11 December, 2022
Fixing gullies, gaining skills
MORE than $1.3 million has been awarded to Cape York Natural Resource Management to coordinate gully erosion remediation on stations near Cooktown and provide skills development and job opportunities for First Nations people.
The funding comes under the Reef Assist 2.0 program which focuses on creating job opportunities and improving water quality by reducing sediment and nutrient loads in runoff to the Great Barrier Reef.
Both Normanby and Melsonby Station have been marked as the two stations to have gully erosion remediation work done through the new program, The Cape York Gully Remediation and Creation of Indigenous Employment Pathways Project.
Cape York NRM’s Sustainable Industries and Water Quality Manager Michael Goddard said the funding will allow an extension of the work already done at Normanby Station.
“This is a fantastic opportunity to extend the work we have been doing with the Normanby Station crew,” he said.
“Gully erosion remediation has proved to be a great success in terms of reducing the amount of sediment that runs into the reef.

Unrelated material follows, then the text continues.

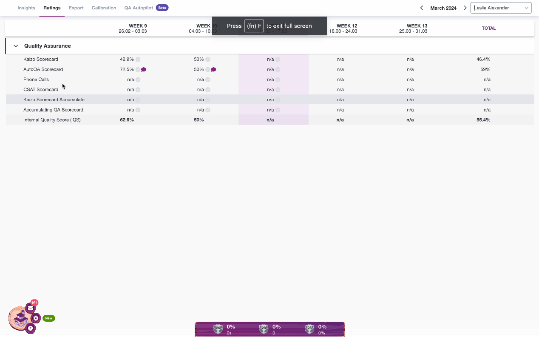
Task: Open the purple comment bubble on AutoQA Week 9
Action: click(144, 69)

“We also have a proven track record in assisting Indigenous trainees obtain their heavy machinery tickets and increase land management knowledge.”
The project will run over two years with delivery of training carried out on–country in partnership with the Normanby Aboriginal Corporation, MAC Training Solutions, Neilly Group Engineering and R N L Contracting.
“Erosion sites on Normanby and Melson-by Station will be remediated during training events and project participants can gain valu-able Level 1 Machine Operator accreditation,” Mr Goddard said.
“As well as machinery training on site, we will also be providing support for participants to create resumes and cover letters for job applications, and incorporating cultural heritage development through Indigenous mentoring and cultural land management practices, such as cultural burning.”
The gully work will involve headcut stabilisation, through construction of rock chutes and diversion banks. This will be followed by revegetation of the sites' native grasses.